What you do every day will impact your life much more than what you do every once in awhile. And let’s face it. If you do something every once in awhile, it’s only a matter of time before you give up.

66 days to a lifetime of rewards

New research shows that a new habit can take anywhere from 18 to 254 days to form, with the average being 66. Err on the safe side — go for at least 66 to make it worth your time and investment. Think about it: 66 days of committed hard work for a lifetime of rewards.

Is it simple? Yes. The formula and answer is right there in front of both of us. Only 66 days to radically change your life. Now, is it easy? Absolutely not. And worse, you could easily develop undesirable habits if you’re not mindful.

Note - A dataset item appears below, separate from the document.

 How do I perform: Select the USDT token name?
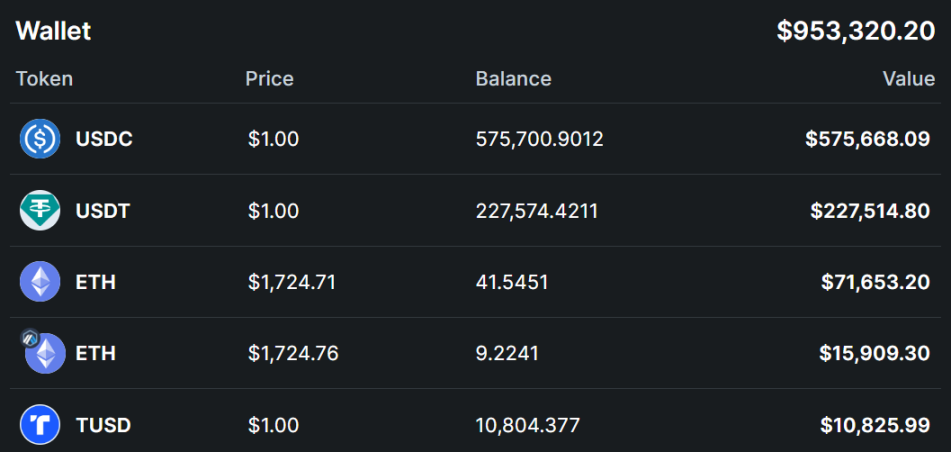coord(103,211)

If you’re lucky like me, you might forever change your biochemistry for good. Or turn into a major sadistic junkie like I have.

  • Powerful write up!

    I would say cold showers in California are easier to pull off than Ohio right now (based on outside temperature before, during, and when you get out) but that’s being way too soft.

    I’ve done it a few times to see what it was like, but didn’t make it a habit—my loss. Now I’m going to step up and do it.

    • Thanks bud. Agreed that location will definitely fluctuate the difficulty of making this a habit. I recall cold showering in north carolina during the summer seasons and felt I was cheating. Oh well, we do our best!